Work instructions -> The lines to copy run from the one containing "You are a computer-use" to the last line of the entries; output those lines exactly and only them, without pictures.

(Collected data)
--- START ---

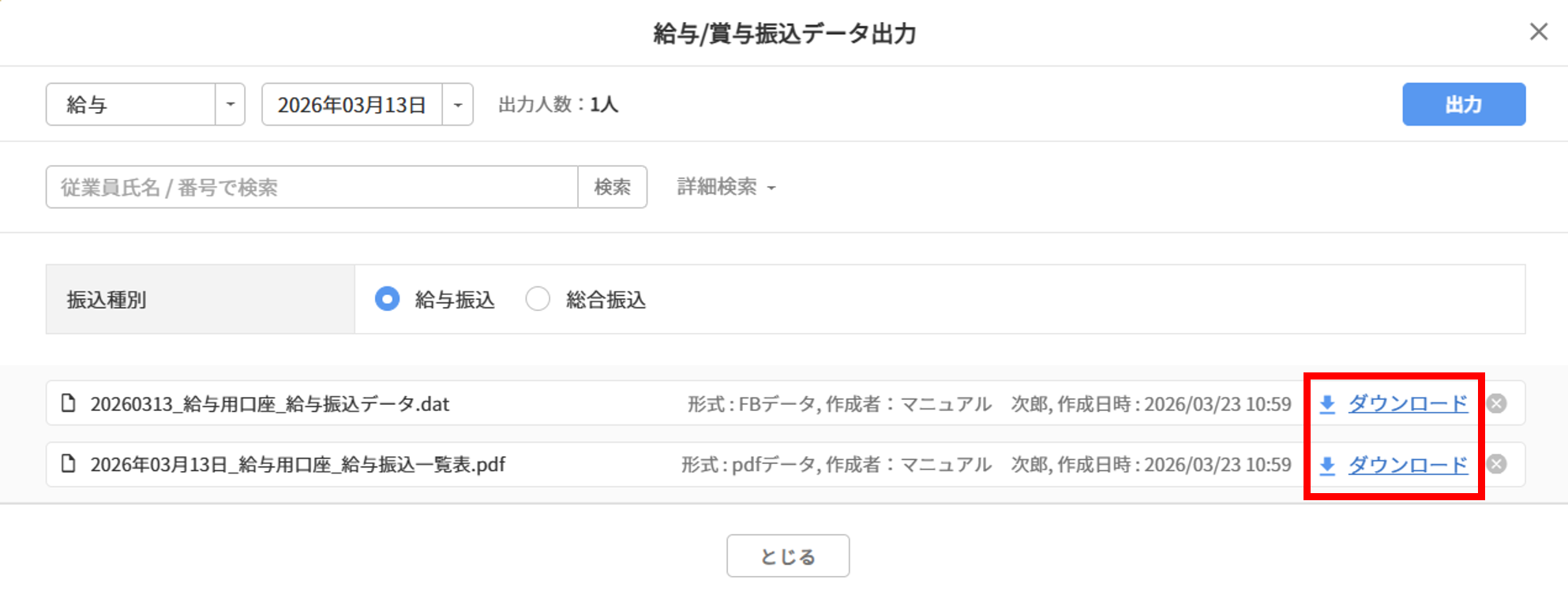Screen dimensions: 1568x602
Task: Open the 給与 type dropdown
Action: (x=230, y=105)
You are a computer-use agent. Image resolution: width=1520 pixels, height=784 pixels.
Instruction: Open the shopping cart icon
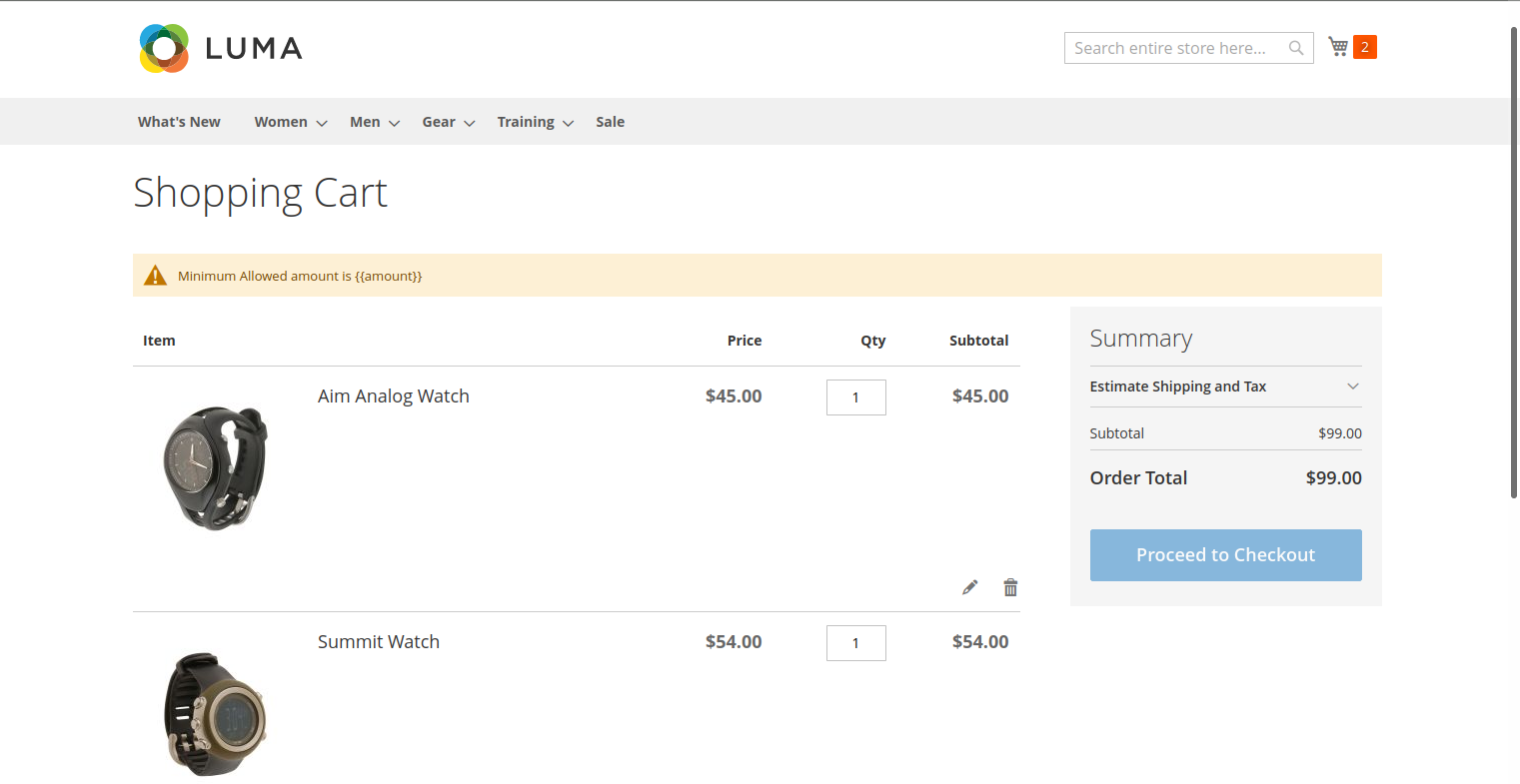coord(1338,47)
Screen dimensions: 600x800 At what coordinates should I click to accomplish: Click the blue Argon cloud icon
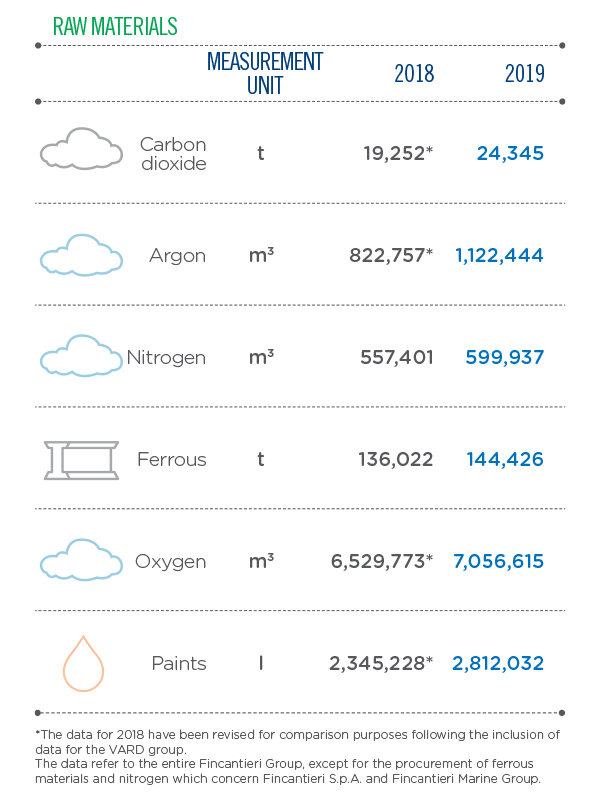82,255
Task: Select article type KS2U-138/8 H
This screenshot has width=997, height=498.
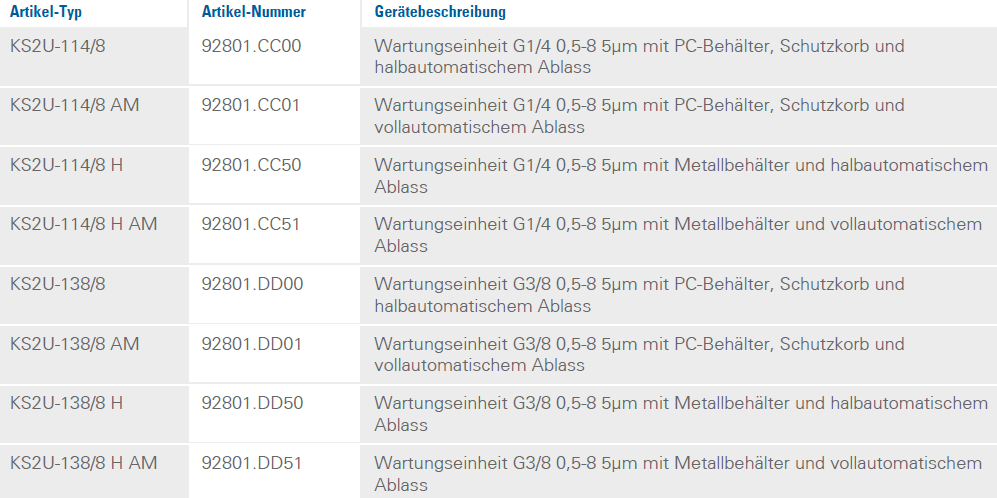Action: (x=67, y=403)
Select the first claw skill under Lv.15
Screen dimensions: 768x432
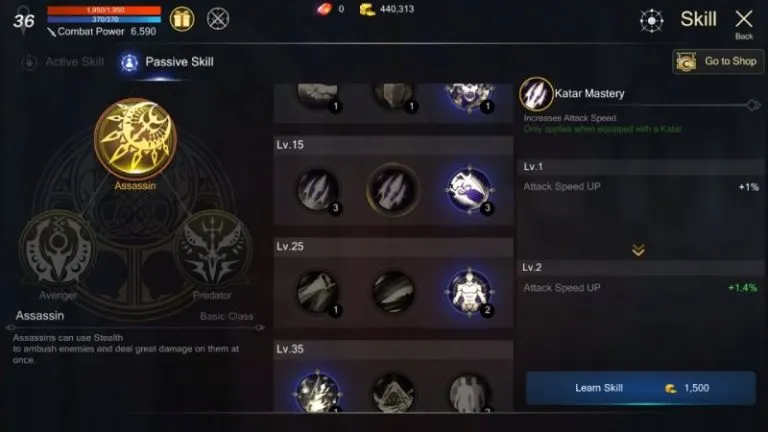(317, 190)
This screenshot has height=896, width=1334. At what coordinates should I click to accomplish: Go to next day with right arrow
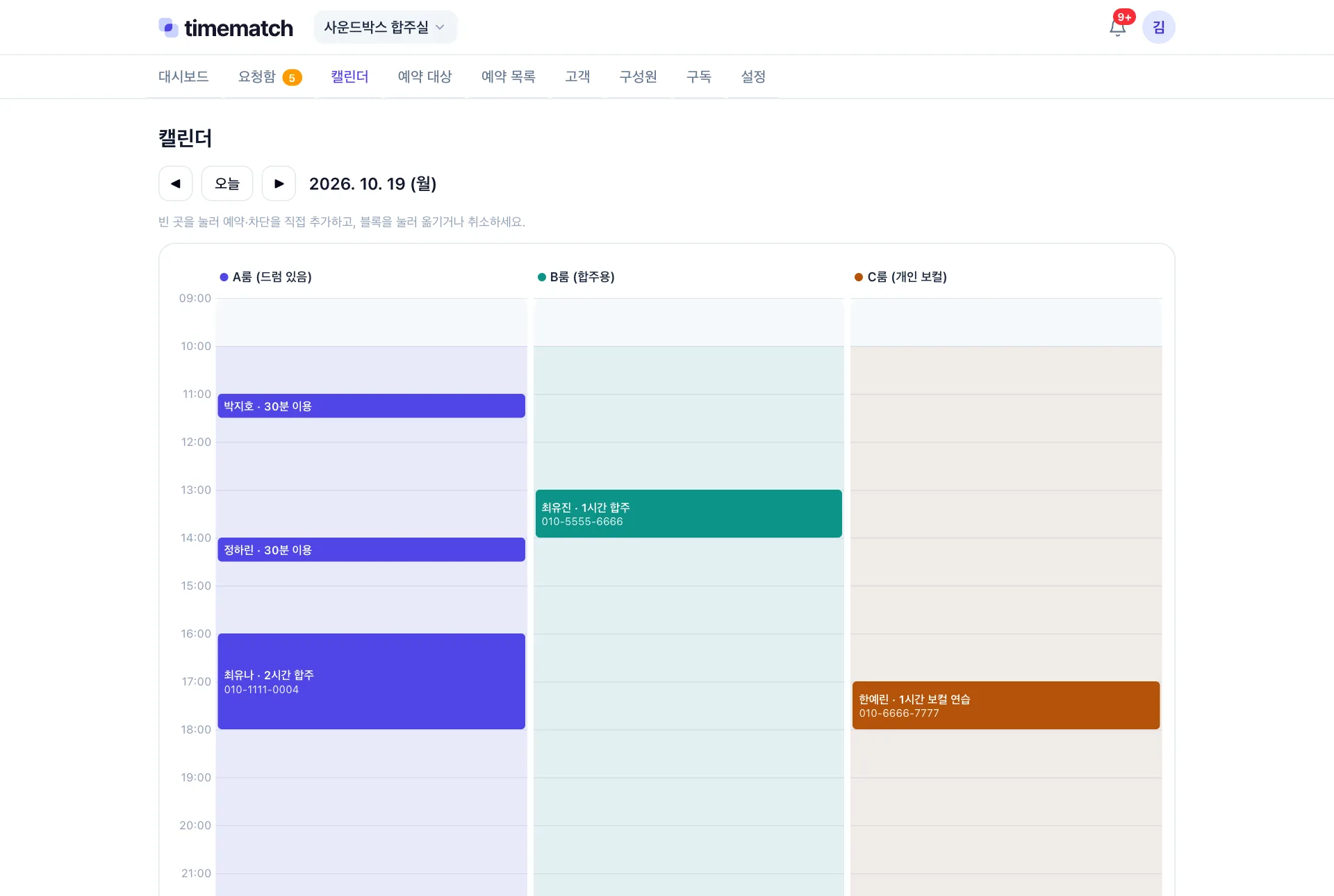[279, 183]
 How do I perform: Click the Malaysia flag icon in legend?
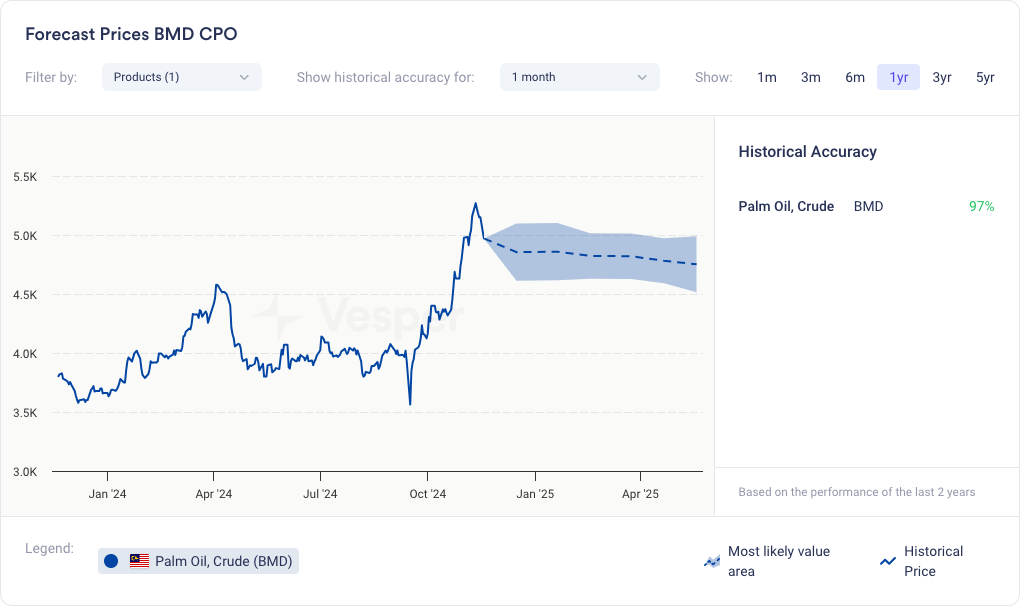(139, 561)
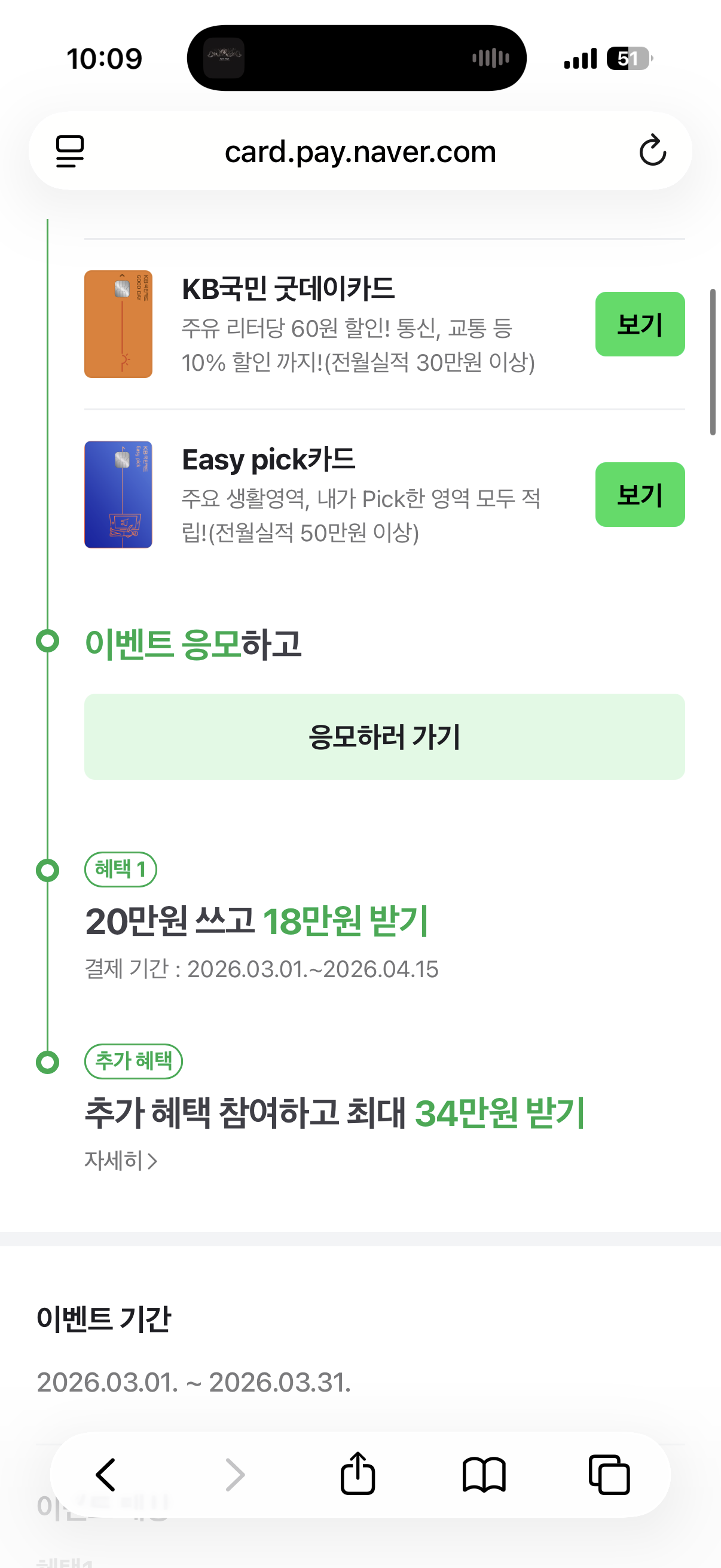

--- END ---

Task response ->
You are a computer-use agent. Image resolution: width=1520 pixels, height=784 pixels.
Instruction: Open the shopping cart icon
coord(1338,47)
Screen dimensions: 600x800 At what coordinates should I click to accomplish: Click the blue Argon cloud icon
82,255
Task: Select article type KS2U-138/8 H
This screenshot has width=997, height=498.
Action: (x=67, y=403)
Select the first claw skill under Lv.15
Screen dimensions: 768x432
(317, 190)
This screenshot has height=896, width=1334. At what coordinates should I click to accomplish: Go to next day with right arrow
[279, 183]
 How do I perform: Click the Malaysia flag icon in legend?
(139, 561)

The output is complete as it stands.